### PROBLEM DETAILS
Below are the records; repeat exactly their lines between the line holding "How do I perform: Click" and the line holding "Click the search input field", inclusive, skipping the pictures.

### DATA FOR THIS EXERCISE
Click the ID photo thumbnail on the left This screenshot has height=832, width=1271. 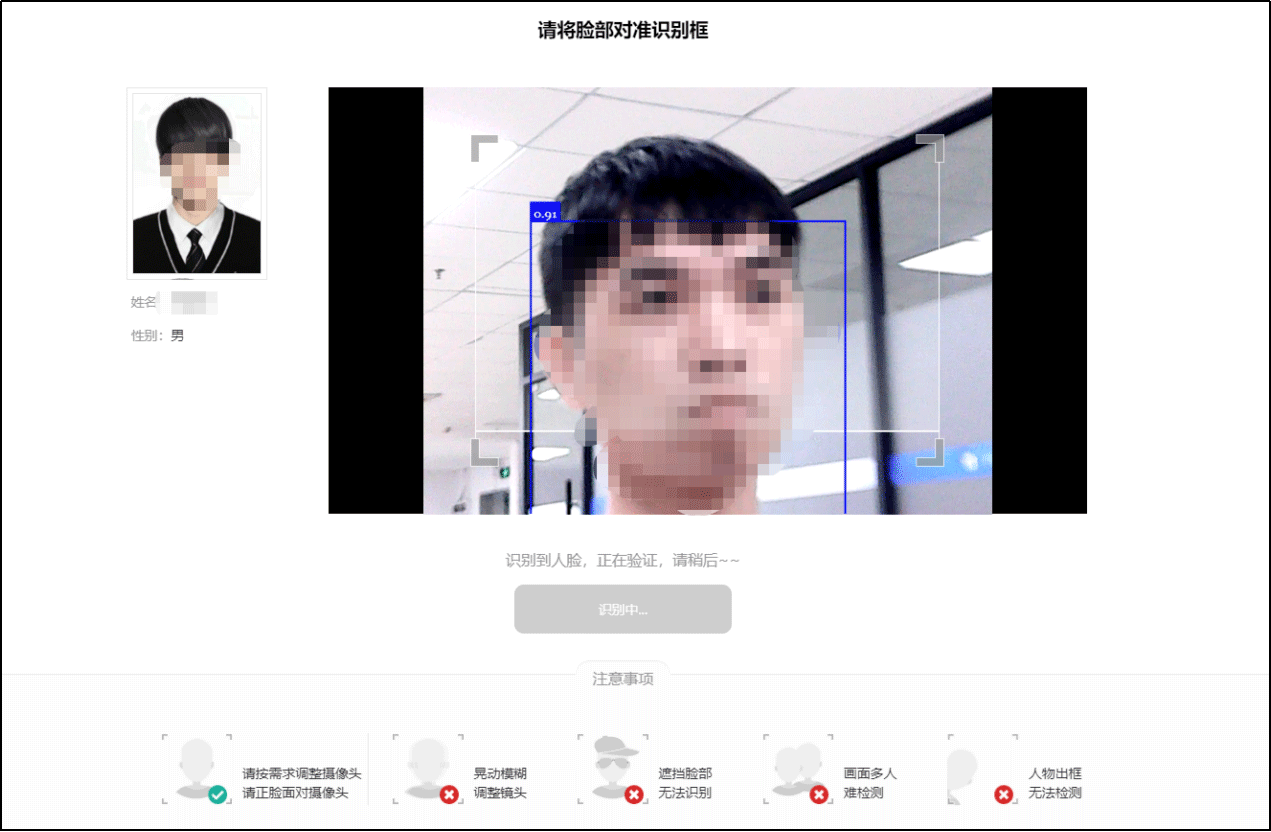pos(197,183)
* * *
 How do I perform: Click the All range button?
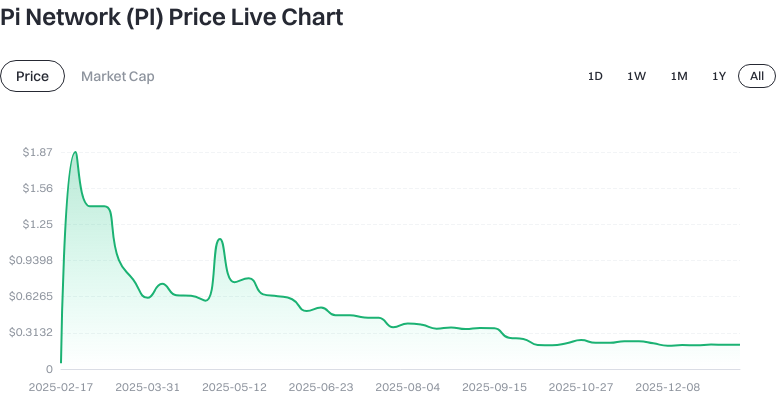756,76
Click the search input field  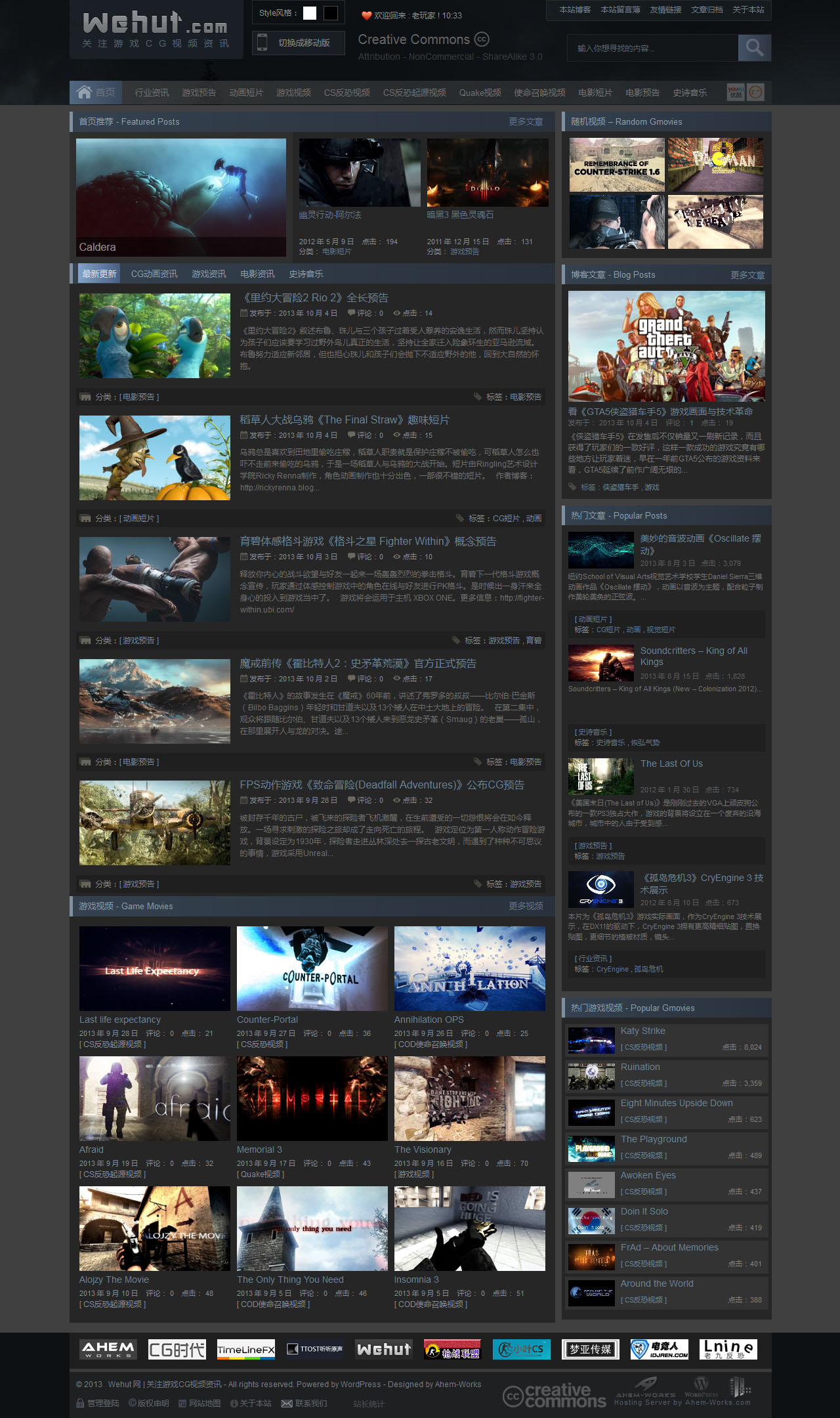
* * *
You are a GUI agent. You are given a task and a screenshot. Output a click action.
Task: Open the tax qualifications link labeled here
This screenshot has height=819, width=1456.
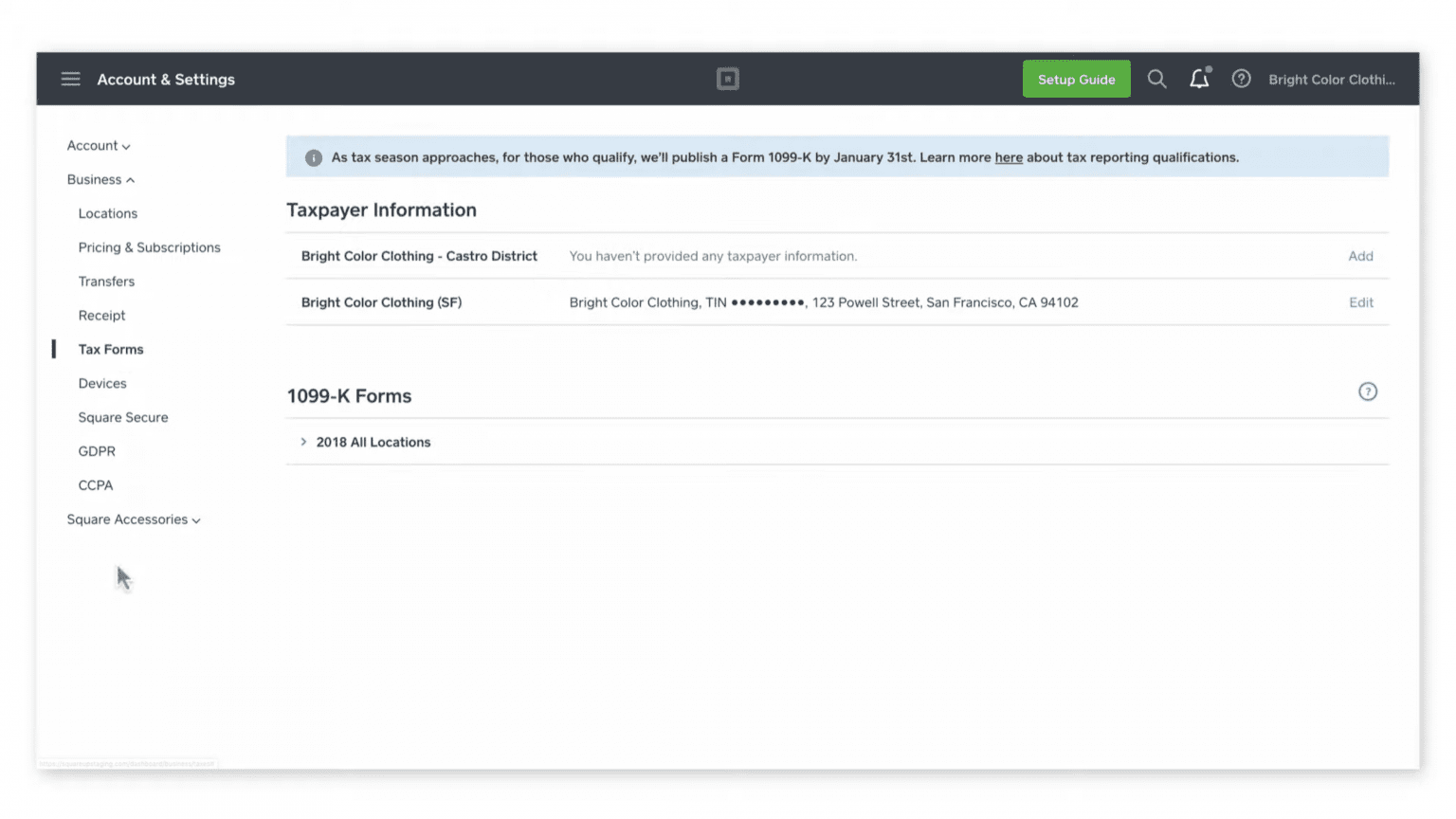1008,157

### OUTPUT
 How do I perform: Click the All range button?
756,76
Click the search input field  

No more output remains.